## [WHAT YOU SHOULD DO]
The answer must consist solely of the line containing "The image size is (865, 889)." and every line after it in the records below, through the last, each reproduced exactly.

Collected data entries:
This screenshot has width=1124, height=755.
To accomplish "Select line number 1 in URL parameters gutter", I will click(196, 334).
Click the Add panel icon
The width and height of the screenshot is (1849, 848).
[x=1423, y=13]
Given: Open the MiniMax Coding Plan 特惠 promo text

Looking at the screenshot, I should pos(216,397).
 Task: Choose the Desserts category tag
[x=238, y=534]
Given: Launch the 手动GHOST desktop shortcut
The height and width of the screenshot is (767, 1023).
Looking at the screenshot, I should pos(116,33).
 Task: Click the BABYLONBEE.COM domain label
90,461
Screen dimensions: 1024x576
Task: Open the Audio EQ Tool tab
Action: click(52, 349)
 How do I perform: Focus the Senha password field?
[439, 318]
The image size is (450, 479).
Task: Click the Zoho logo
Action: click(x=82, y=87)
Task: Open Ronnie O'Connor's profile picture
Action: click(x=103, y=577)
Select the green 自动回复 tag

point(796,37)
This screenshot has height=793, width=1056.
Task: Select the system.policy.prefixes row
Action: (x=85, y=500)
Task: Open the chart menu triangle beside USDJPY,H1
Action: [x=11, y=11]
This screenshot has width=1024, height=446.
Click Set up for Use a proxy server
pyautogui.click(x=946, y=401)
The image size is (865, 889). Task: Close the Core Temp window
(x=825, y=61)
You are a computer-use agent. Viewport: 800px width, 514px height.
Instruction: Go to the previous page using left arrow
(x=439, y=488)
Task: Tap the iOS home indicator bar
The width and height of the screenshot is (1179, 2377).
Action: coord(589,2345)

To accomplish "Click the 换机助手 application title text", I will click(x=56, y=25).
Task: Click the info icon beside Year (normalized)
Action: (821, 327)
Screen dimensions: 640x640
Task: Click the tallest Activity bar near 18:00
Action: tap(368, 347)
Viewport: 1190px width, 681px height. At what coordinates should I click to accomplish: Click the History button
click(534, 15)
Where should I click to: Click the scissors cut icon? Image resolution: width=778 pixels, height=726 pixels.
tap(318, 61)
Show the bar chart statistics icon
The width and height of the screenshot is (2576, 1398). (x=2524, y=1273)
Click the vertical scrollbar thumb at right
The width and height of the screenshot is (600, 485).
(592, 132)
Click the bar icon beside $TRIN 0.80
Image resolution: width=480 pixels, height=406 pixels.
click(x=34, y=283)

## [EXERCISE RESULT]
The image size is (865, 889). Task: Close the Core Temp window
(x=825, y=61)
You are a computer-use agent. Viewport: 800px width, 514px height.
Instruction: Go to the previous page using left arrow
(x=439, y=488)
Task: Tap the iOS home indicator bar
The width and height of the screenshot is (1179, 2377).
Action: coord(589,2345)

To accomplish "Click the 换机助手 application title text", I will click(x=56, y=25).
Task: Click the info icon beside Year (normalized)
Action: (821, 327)
Screen dimensions: 640x640
Task: Click the tallest Activity bar near 18:00
Action: tap(368, 347)
Viewport: 1190px width, 681px height. At what coordinates should I click to accomplish: Click the History button
click(534, 15)
Where should I click to: Click the scissors cut icon? Image resolution: width=778 pixels, height=726 pixels.
tap(318, 61)
Show the bar chart statistics icon
The width and height of the screenshot is (2576, 1398). (x=2524, y=1273)
Click the vertical scrollbar thumb at right
The width and height of the screenshot is (600, 485).
(592, 132)
Click the bar icon beside $TRIN 0.80
Image resolution: width=480 pixels, height=406 pixels.
click(x=34, y=283)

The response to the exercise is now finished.